*** Records for this task ***

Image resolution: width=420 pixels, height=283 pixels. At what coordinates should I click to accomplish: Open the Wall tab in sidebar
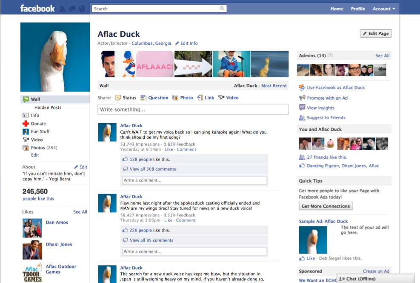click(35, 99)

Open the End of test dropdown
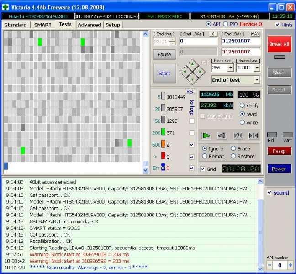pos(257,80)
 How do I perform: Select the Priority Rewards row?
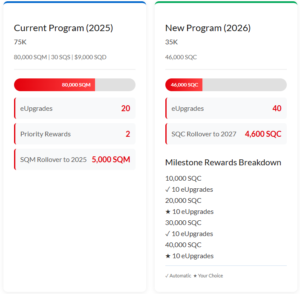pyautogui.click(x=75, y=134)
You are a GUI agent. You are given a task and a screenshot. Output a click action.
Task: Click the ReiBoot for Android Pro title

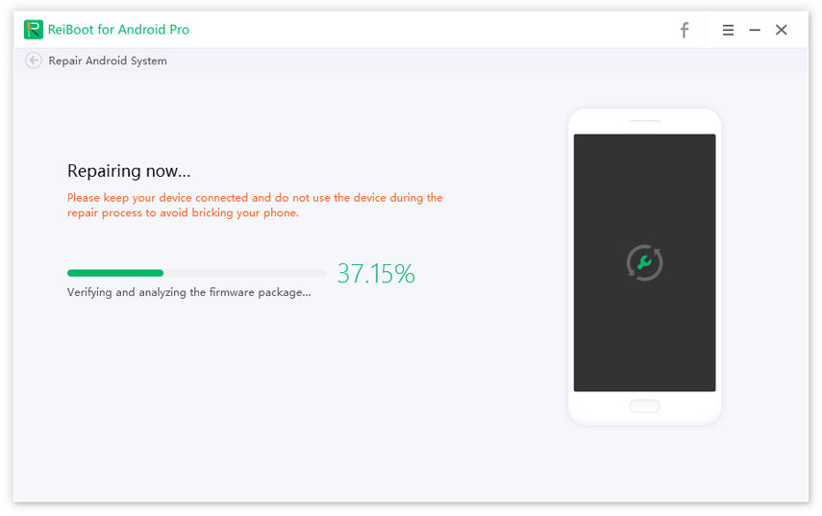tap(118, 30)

*** End of Records for this task ***

- **Task to carry out**:
Leaving aside the images, write out every entry above exactly.

- **Task answer**:
Image resolution: width=420 pixels, height=283 pixels. At what coordinates should I click to accomplish: Open the Wall tab in sidebar
click(35, 99)

Open the End of test dropdown
pos(257,80)
 How do I perform: Select the Priority Rewards row?
pyautogui.click(x=75, y=134)
You are a GUI agent. You are given a task and a screenshot. Output a click action.
Task: Click the ReiBoot for Android Pro title

tap(118, 30)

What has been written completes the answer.